Immediately turning off the VCR, I clicked on the channel to CNN (my go-to news source at the time and the first station to utilize the scrolling news bar on 9/11) and watched as giant plumes of black and white smoke bellowed from One World Trade Center’s North Tower. My only thought of, “What the f**k is going on?” replayed in my brain as mom relayed the scenes she witnessed on the ABC, CBS and NBC news shows she and dad religiously watched every morning since retiring in 1988.

My brain refused to believe what my eyes were seeing.
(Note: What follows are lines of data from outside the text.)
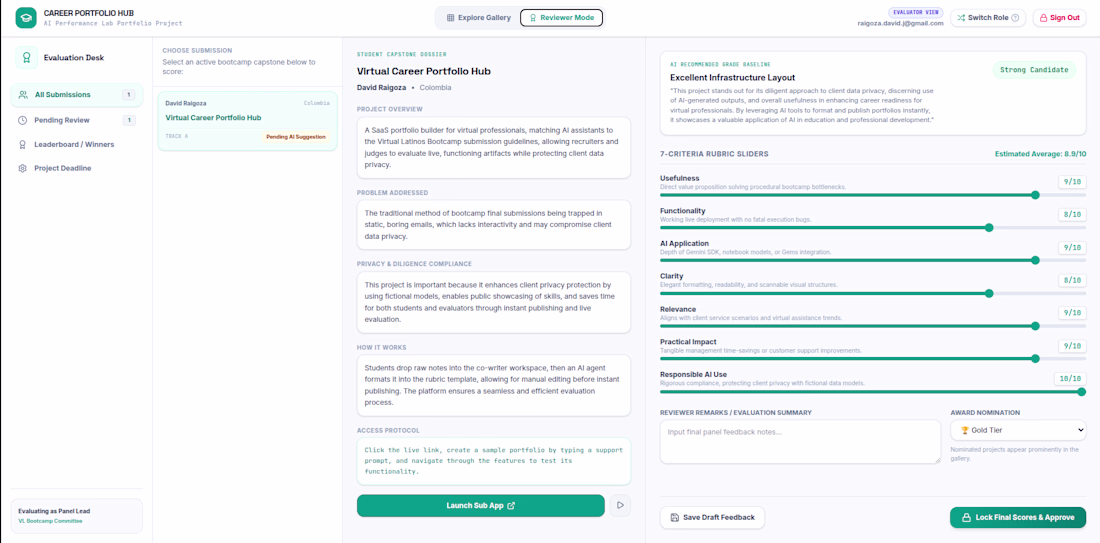The height and width of the screenshot is (543, 1100).
Task: Click the graduation cap logo icon
Action: tap(25, 18)
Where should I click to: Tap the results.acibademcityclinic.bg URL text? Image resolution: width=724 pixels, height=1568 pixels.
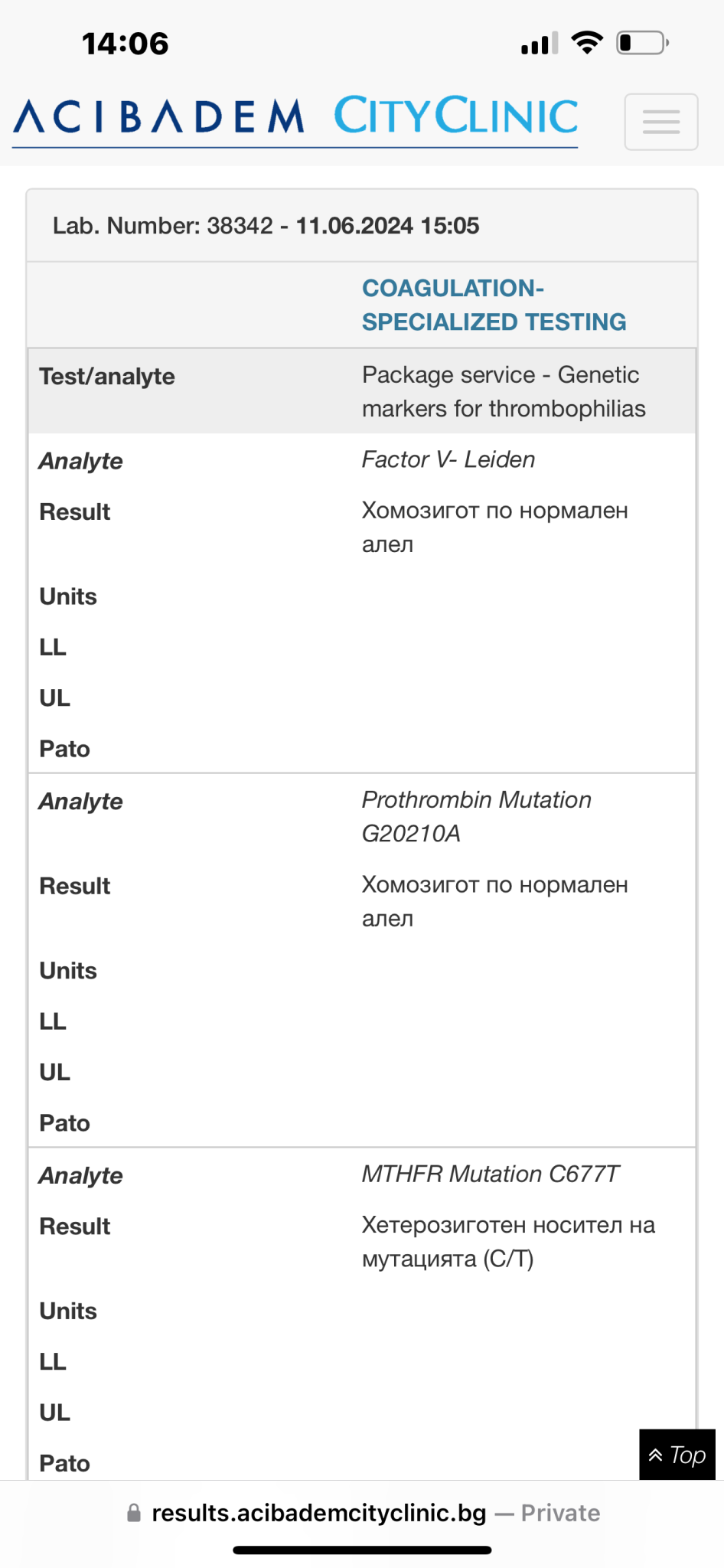[318, 1513]
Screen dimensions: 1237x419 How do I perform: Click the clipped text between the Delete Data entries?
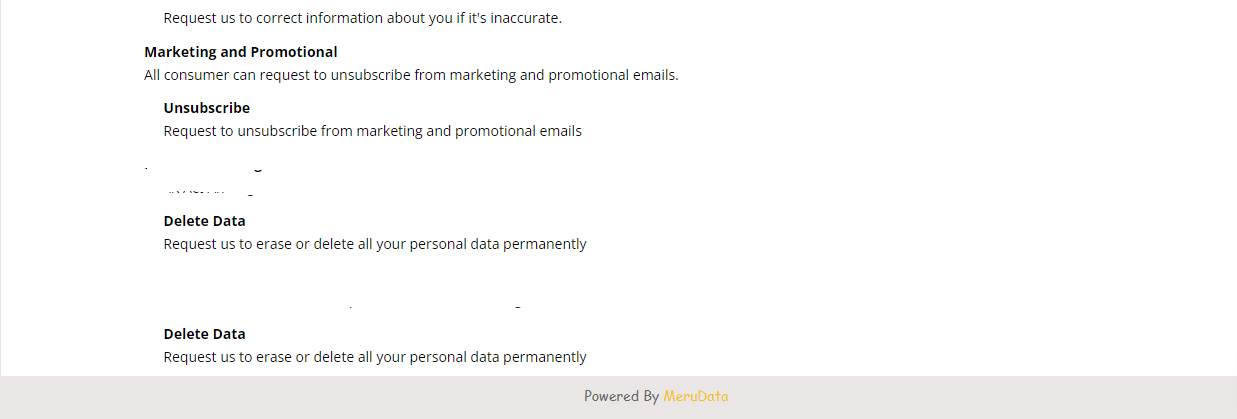(435, 304)
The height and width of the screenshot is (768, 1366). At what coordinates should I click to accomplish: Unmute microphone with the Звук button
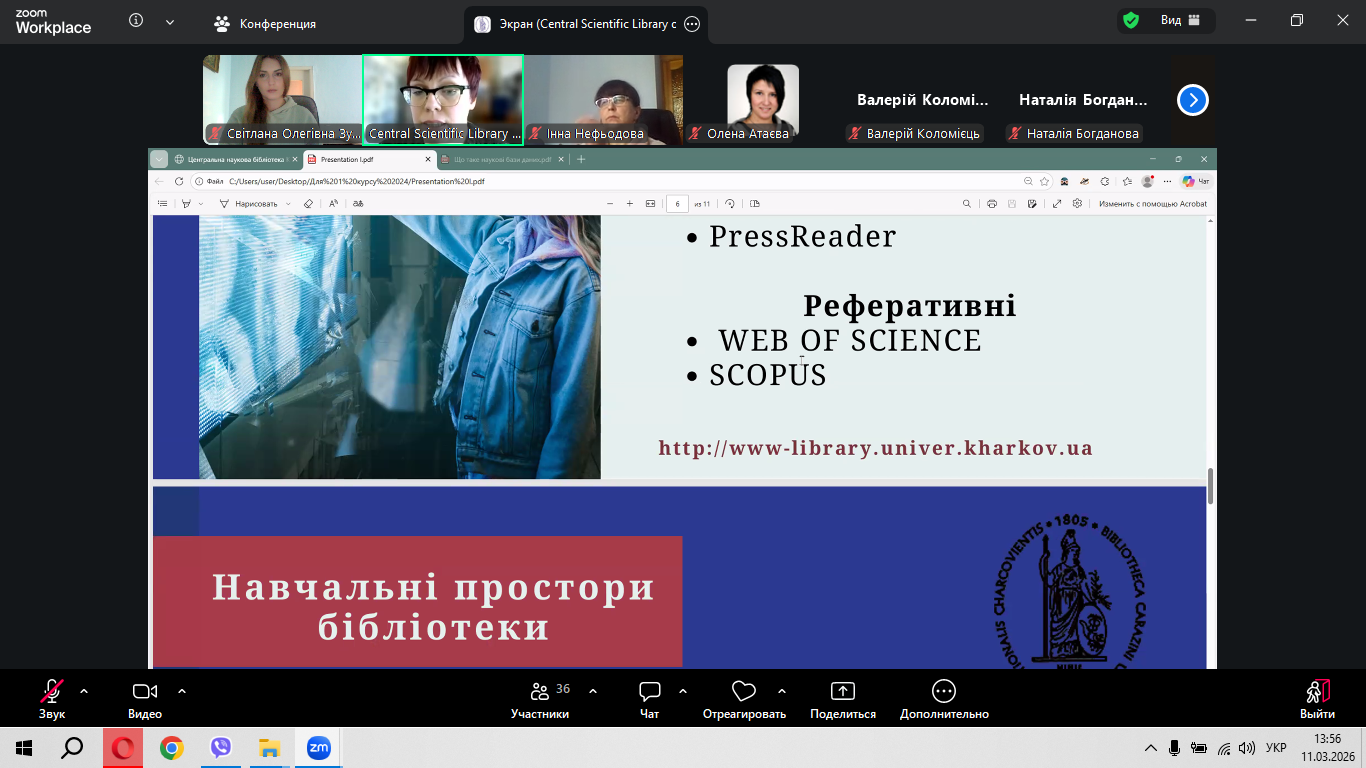click(x=51, y=692)
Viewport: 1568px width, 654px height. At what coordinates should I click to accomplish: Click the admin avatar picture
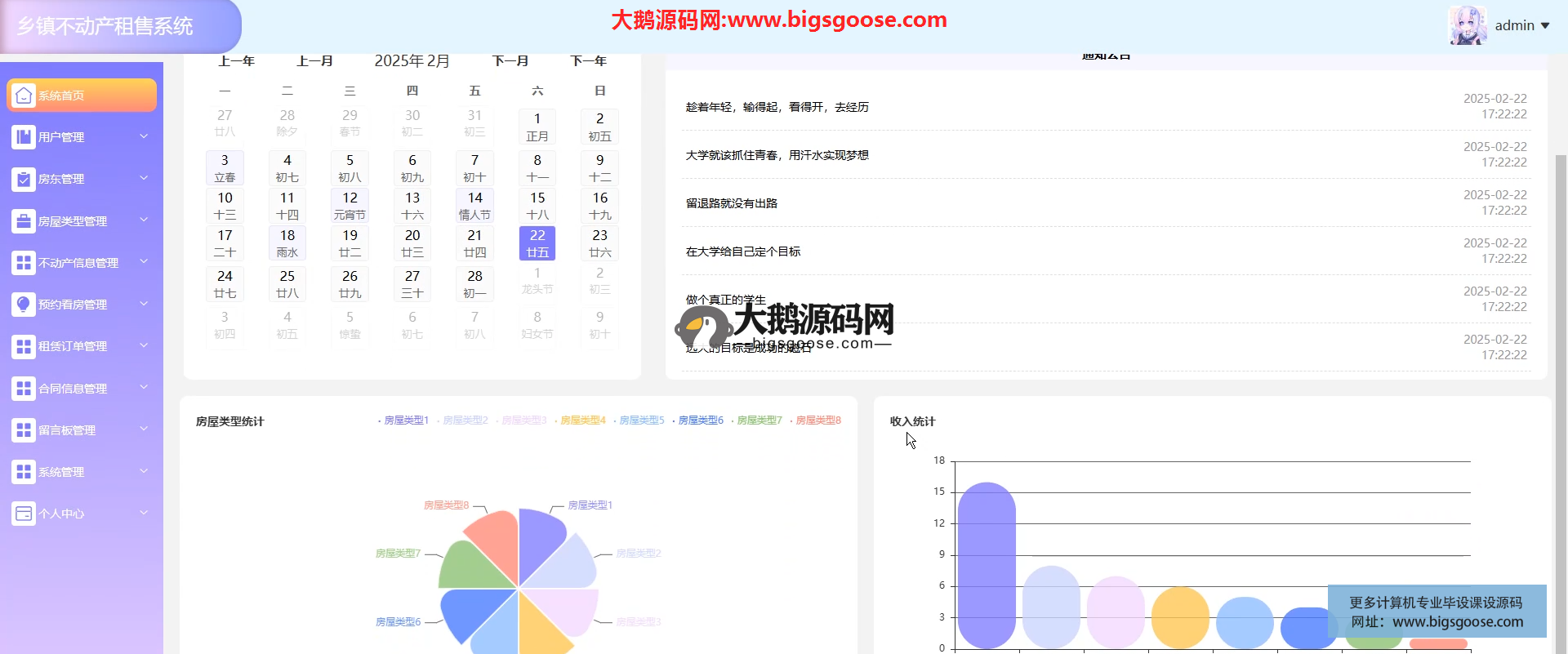[x=1468, y=25]
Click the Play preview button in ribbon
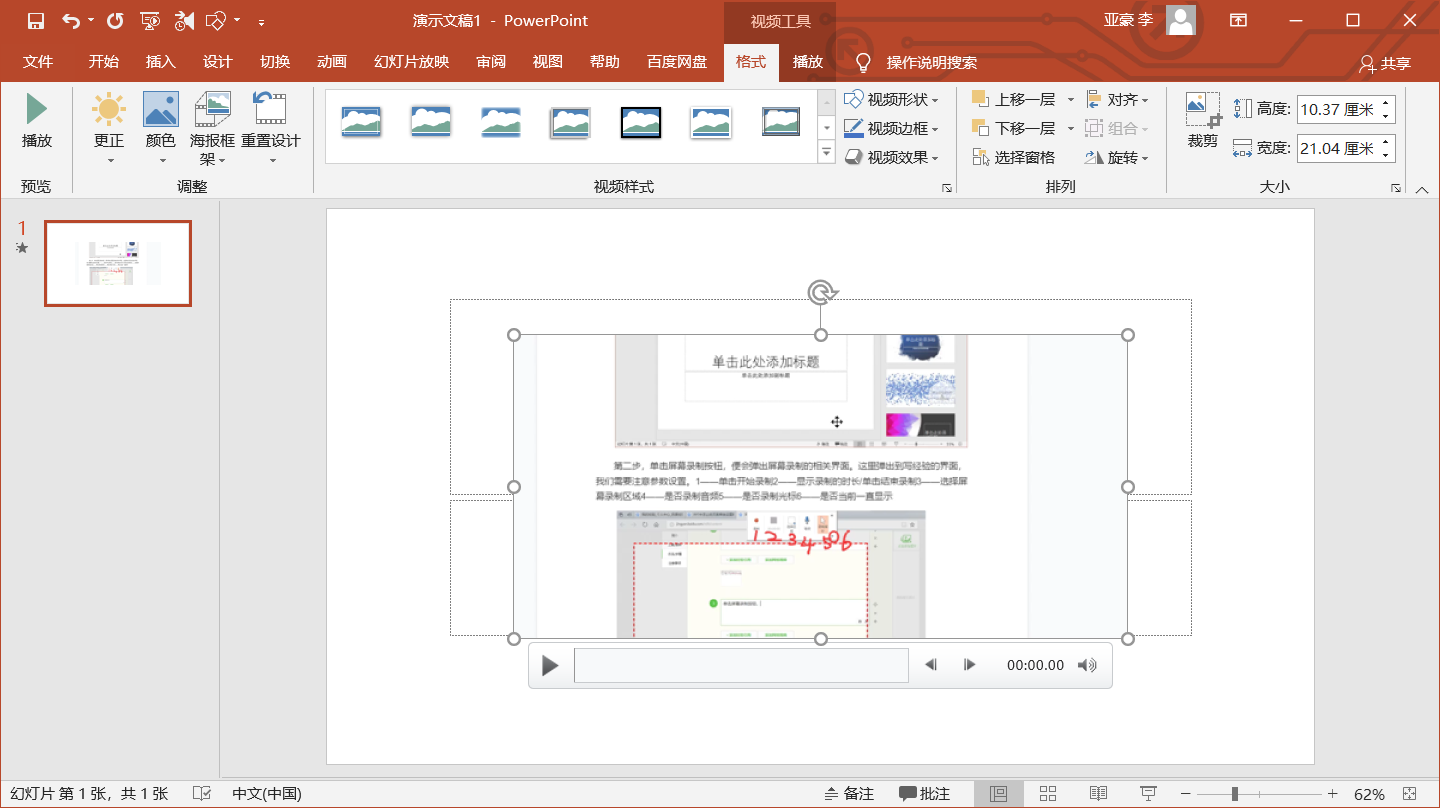 [x=37, y=121]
A commercial airliner had crashed into the North Tower of the World Trade Center, a building that had been completed when I was five-years-old, its sister South Tower being completed at the age of seven.

9:03AM

Watching as the North Tower burned, I leapt up and screamed as I witnessed on my television a plane crashing into the South Tower. I trustingly informed my mother that I needed to hang up in order to contact the hubby and would respond to her as soon as I spoke to him about what was going on. The hubby was and still is my main source of informative news, his predictions always 100% spot on (excepting Trump, that is – sorry dude).

As I questioned the hubby, it dawned on me that he was completely clueless as to the morning’s events. How was that possible?! How could he not know anything?! Frantically updating him on mom’s phone call and the burning North Tower followed by the plane crashing into the South Tower, I begged him to come home. To my dismay, the hubby refused to leave work early. I do believe the amount of calls I made to him that day are the most he’s ever had from me since the day we met, January 21, 1989.

9:37AM

The Pentagon is on fire, apparently as a result of another plane. This isn’t happening…we’re being attacked?!

9:59AM

Collapsing to the floor as I watched the South Tower crumble in a matter of seconds, the kid finally stopped f***ing around and realized how serious the matter had become.

10:03AM

Another plane crashes somewhere in Pennsylvania. Coincidence or related? This is f**cked up!

10:28AM

The North Tower buckles in seconds flat. At this point I’m a disheveled mess on the floor of my living room as the kid attempts to cheer me up by bringing me more toys.

Glued to the television set the entire day, I watched as the west side of lower Manhattan collapsed piece by piece into the rush hour. All planes in the U.S. were grounded and/or ordered to land regardless of their route. Rescue teams began desperately searching for survivors as I crumpled into the couch still sobbing from the day’s events. Waking up the next day with CNN still blaring from the t.v., the scrolling news bar listing the names of each and every passenger aboard each plane, I lost my s**t when the names of two sisters, ages two and four, rolled swiftly across the screen, along with the names of their parents…

The next 48 hours were the quietest I’ve ever experienced in this life on the planet.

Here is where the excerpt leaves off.